Pointing directly at the screen with either (or both) hands will zoom in.
- The user displays the bookmark menu and then zooms to the Dubai preset extent.
- The user activates the swipe tool and selects the year 2005. As his hands move across the screen, Landsat imagery from 2005 clearly shows the impressive Palm Jebel Ali and Palm Jumeira archipelagos.
- Then the user selects 2000 to reveal that these engineering marvels did not exist five years earlier!
- The user zooms out to a smaller scale and activates the Landsat tool that commences a download of all individual Landsat scenes that overlap the map display. Details about each image appear in the upper left hand corner of the screen whenever his hand hovers over an image. Information boxes are colored blue and yellow to represent images selected with the left and right hands respectively.
- The rotate tool is activated so that the map can be pivoted in three dimensions revealing the chronological order of imagery. Older imagery is located at the bottom close to the map and newer imagery is located near the top.
- Lastly, the user places his hand over a single image and says open to view the image at full resolution. The image is traversed using the same panning technique described in (1) above.
Just over a year ago we published an add-in for ArcGlobe that allowed a user to navigate in three dimensions using hand gestures. When observing other people using this app we quickly realized that the hand and arm rules were too complicated and clearly not as intuitive as they could be. Based on these observations and recommendations from Microsoft we researched alternative techniques of Kinect integration.

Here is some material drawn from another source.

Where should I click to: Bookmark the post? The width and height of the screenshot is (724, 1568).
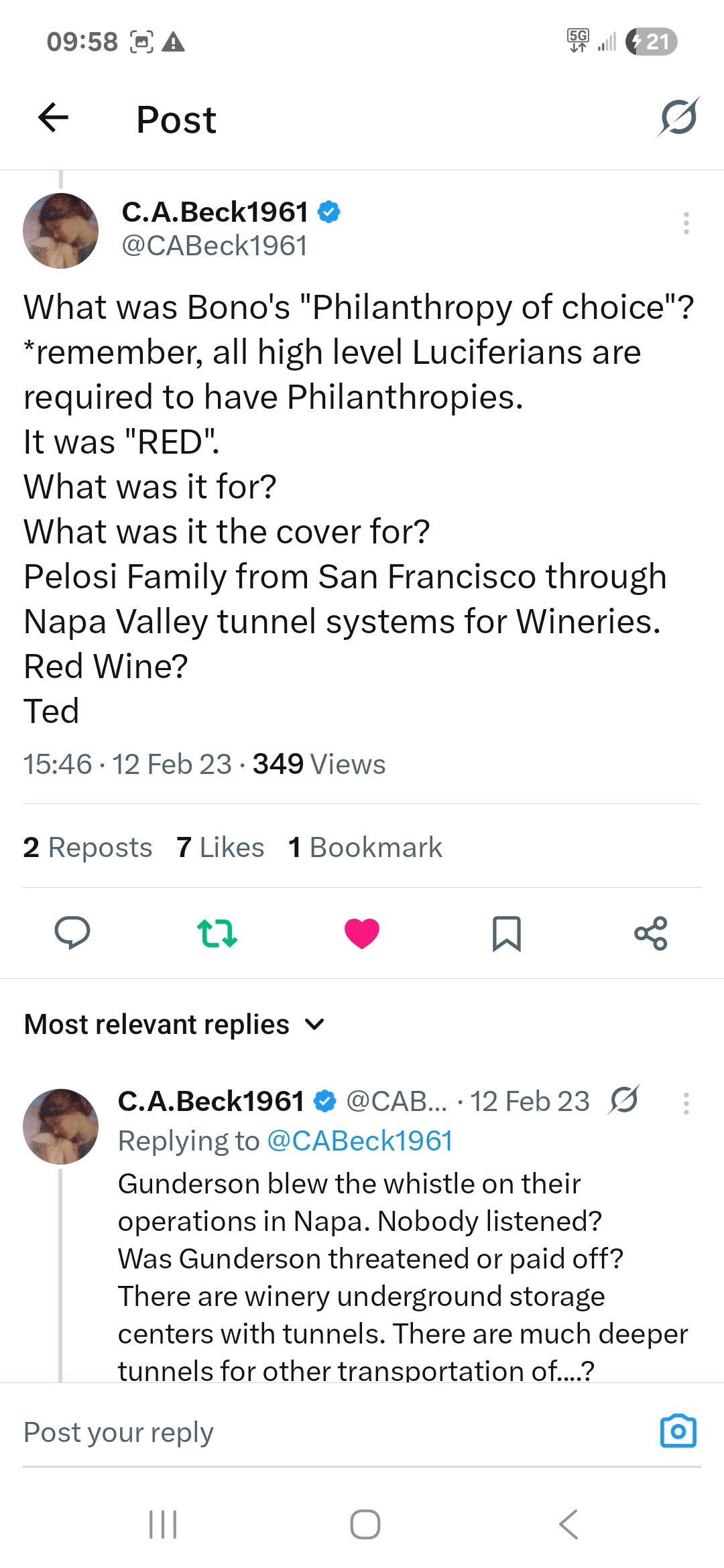(x=507, y=933)
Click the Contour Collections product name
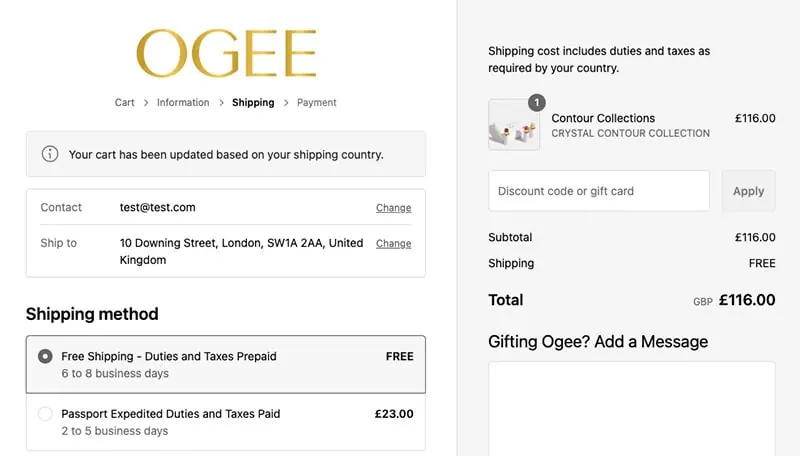The width and height of the screenshot is (800, 456). [603, 118]
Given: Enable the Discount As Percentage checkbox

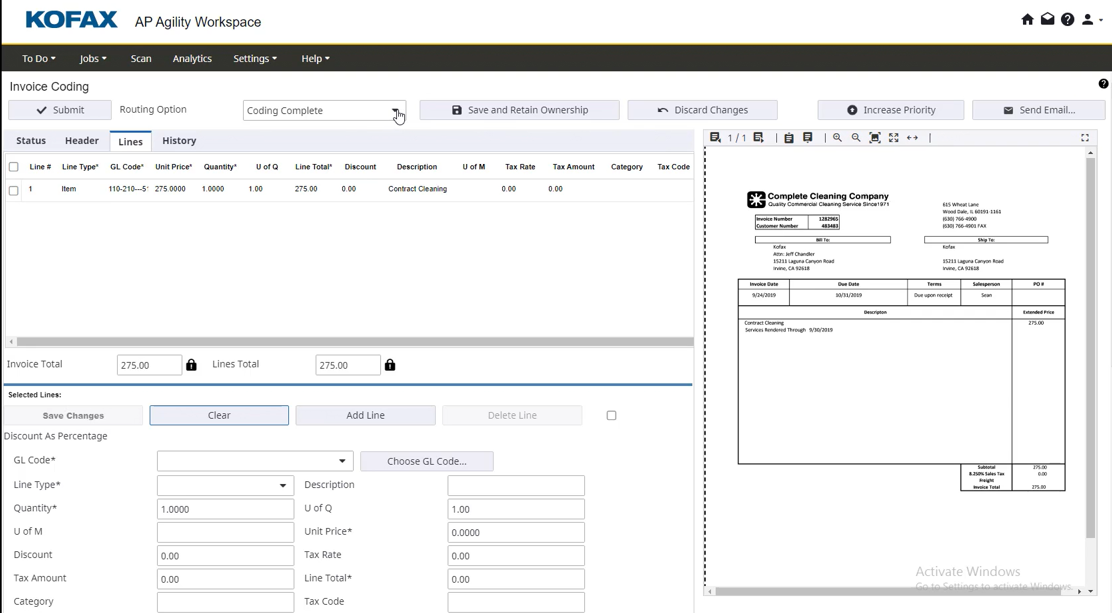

Inspired by Netflix and other apps for the Xbox 360 gaming console we decided that speech was the key to compartmentalizing mapping tools. Rather than using complicated gestures to differentiate between mapping operations we choose to use speech to switch between panning, zooming and other tools. Overall this meant that hand gesturing could be much simpler but at the cost of a slightly more time consuming experience.
The Kinect sensor features a directional four microphone audio array, ideal for noise cancellation. Within our offices, speech recognition works very well but we have yet to test its proficiency in a noisy environment such as an exhibition hall at a large a conference.

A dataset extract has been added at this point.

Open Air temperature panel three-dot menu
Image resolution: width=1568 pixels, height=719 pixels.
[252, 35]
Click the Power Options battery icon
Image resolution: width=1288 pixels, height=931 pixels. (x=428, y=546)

The stacked temporal view of Landsat Imagery is achieved using WPF’s Viewport3D and Esri’s Map hosted in a Viewport2DVisual3D visual. This works well with no significant performance degradation but coding in three dimensional space is considerably more difficult than 2D! One must define texture coordinates, vertex mapping and odd things like ambient lighting. Something that needs additional work is better management of 2D scaling of the map in the 3D viewport.
In summary, developing Kinect-based apps is both challenging and rewarding. Challenging because Microsoft technology does not natively support “motion”. Developers must interpret and present raw video, depth and skeleton feeds for themselves. A developer’s job would be a lot easier if Microsoft extended the Kinect SDK to support fundamental gestures like “swipe left” and include fingers in the skeleton model. It is unlikely our trusted keyboard and mouse will be redundant anytime soon but it is very rewarding to experiment with technology that may augment our lives in the near future.